Neuf filles et cinq garçons étaient les 8 et 9 octobre dernier, les quatorze jeunes danseurs du projet Dance 011 sur le thème du secret réalisé en collaboration par le Traffo-Carré Rotondes et le TAK Theater Liechtenstein. Rentrant l’un après l’autre sur une scène trempée et dans des vêtements et bottes dégoulinants d’eau, ils rejoignent les penderies suspendues et revêtent leurs habits de scène. À la manière de… ou en clin d’œil à Pina Bausch, ils se déshabillent en direct et prennent place progressivement en accaparant tranquillement l’espace.
Tous très différents physiquement et de tempérament, la cohésion du groupe est pourtant bien là, même si rapidement, les efforts surhumains que cet exercice scénique a pu représenter pour certains chez qui le rythme n’est pas naturel, est perceptible. Peu importe, l’essentiel ne réside pas dans la virtuosité – bien que parmi eux, certains ont de vrais talents d’acteurs, chanteurs ou danseurs. L’intérêt du projet réside dans le travail en commun pendant six mois de dix jeunes du Luxembourg et quatre du Liechtenstein, âgés de entre douze et 19 ans, sous la direction chorégraphique de Janni van Goor.
Leur jeu décalé et expressif sur une musique pop et la reprise a capella par la jeune troupe de White Winter Hymnal, premier single du groupe Fleet Foxes provenant de leur premier album éponyme, a emballé le public. Le choix de cette chanson a cette suavité rustique propre à nous faire prendre ces jeunes gens en petits bonshommes perdus dans la toile. Nach dem Regen (« après la pluie »), c’est aussi le titre d’un des tableaux de Goran Djurovic. Le groupe Fleet Foxes avaient choisi de reproduire un tableau de Bruegel et leur interprétation de ce chant pouvait les assimiler à des moines ou des paysans d’une autre époque.
Les références picturale et filmographique (Le ruban blanc de Michael Haneke) de cette création sont donc bien du XXIe siècle. Wim de Winne a élaboré la mise en scène axée sur la vie, celle-ci étant perçue comme le plus grand secret qu’il soit. Tableaux de groupe, solos, duos, travail à terre, chacun à son tour signe sa gestuelle.
L’une par une démarche, l’autre par un déhanchement, l’un par des pas de claquettes, l’une par le chant etc… la vie quoi… magnifiée par une grande fête lors de laquelle ils vont apprendre à se connaître et à se faire confiance après diverses péripéties. Et toujours le secret de la vie qui opère. Nathalie Moyen et Susana Beiro toutes deux assistantes danse respectivement pour le Luxembourg et le Liechstenstien auront formé les participants à l’économie du geste et à sa sobriété à partir de l’improvisation.
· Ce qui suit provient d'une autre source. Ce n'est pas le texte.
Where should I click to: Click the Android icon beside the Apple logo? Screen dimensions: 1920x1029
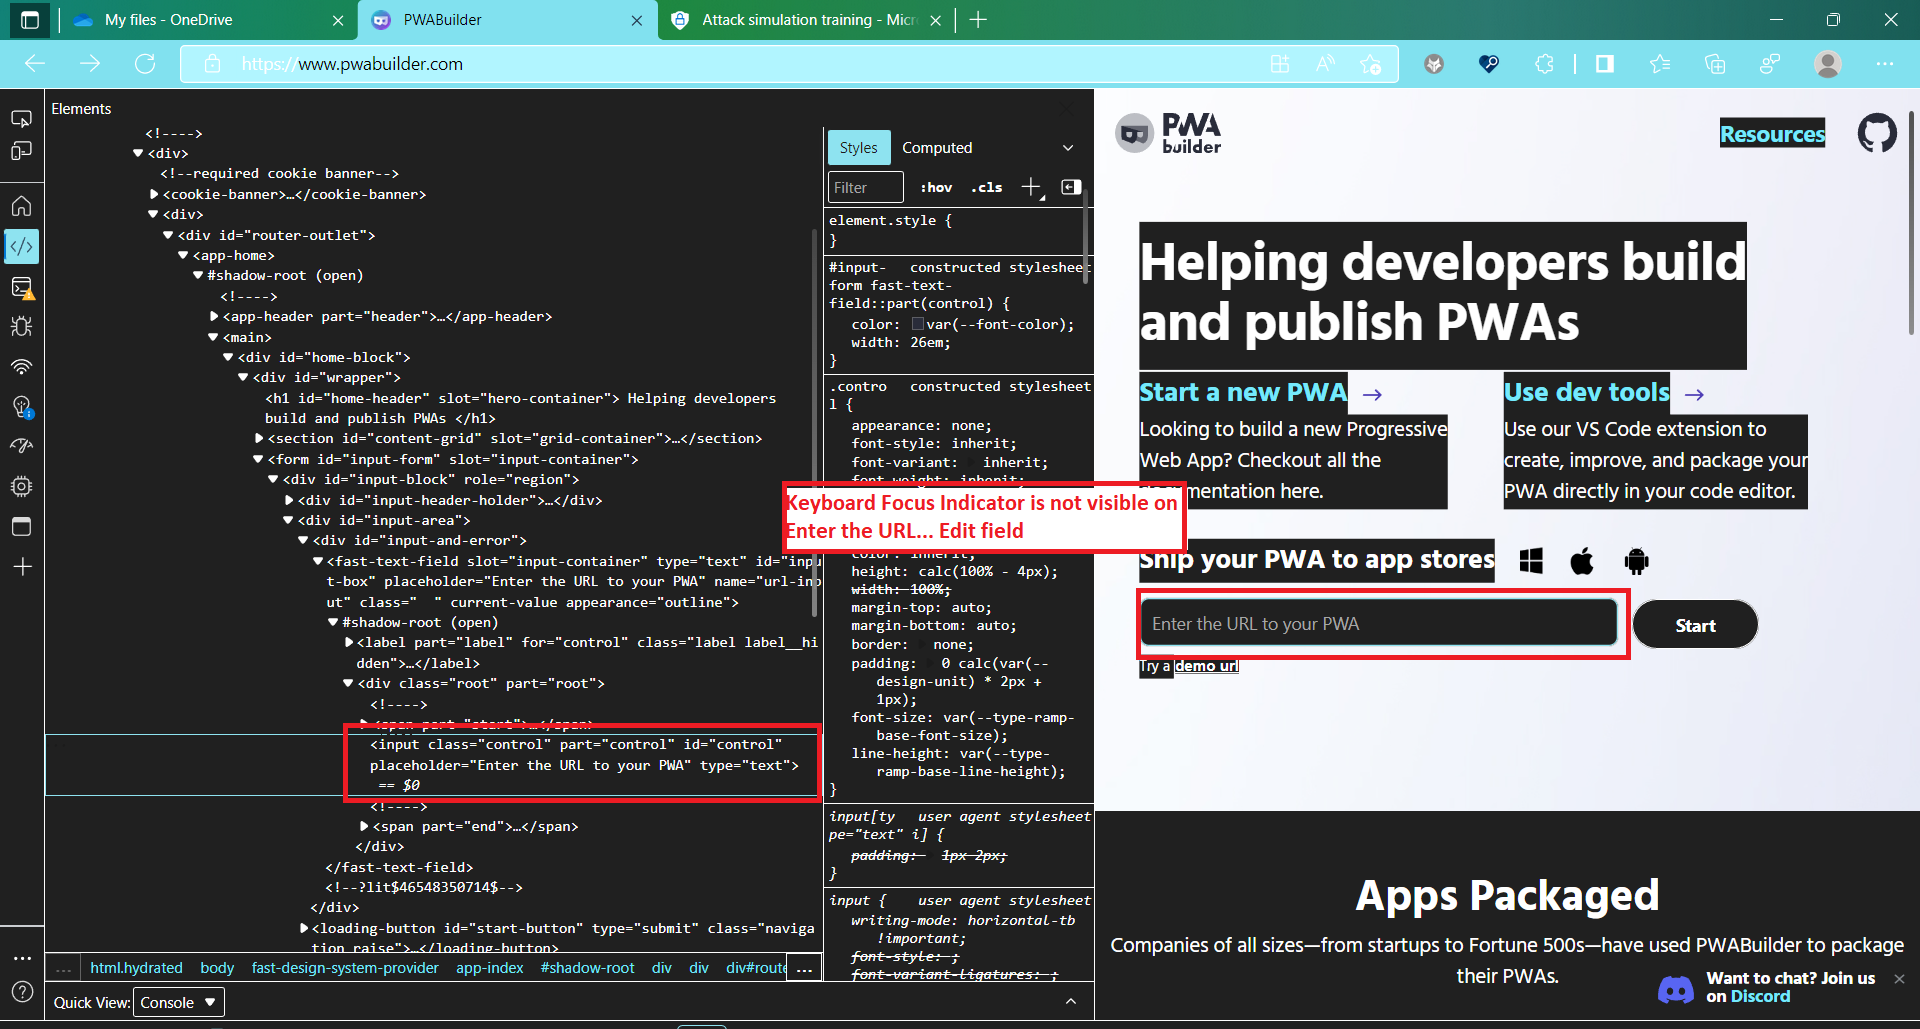[x=1637, y=561]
Développer une gestuelle propre, mettre en danse ses doutes, ses vulnérabilités, mais aussi sa joie, tel fut l’exercice qui leur a été exigé tout au long de l’expérience. Le fil est conducteur est la pensée de groupe et ce qu’il induit, la peur de paraître différent. Le groupe se mouvant dans une même direction montre des êtres réunis sans pour autant être unis, avec parfois quelque chose d’inquiétant, comme une multitude de secrets non-partagés ou de non-dits. Le sens aiguisé des danseurs, leurs émotions, le temps consacré à certaines de leurs pauses renvoient inévitablement à l’éventualité d’une influence nocive de la pensée de groupe.
Tour à tour drôles et contemplatifs, l’évocation des sévices qu’une société d’adultes peut commettre – comme dans le film Le ruban blanc – avec en arrière-plan l’inventaire des caprices et des châtiments perpétrés par des fous d’autorité, fous d’ordre, de censure n’est jamais très loin et donne toute sa profondeur à ce cinquième projet Dance.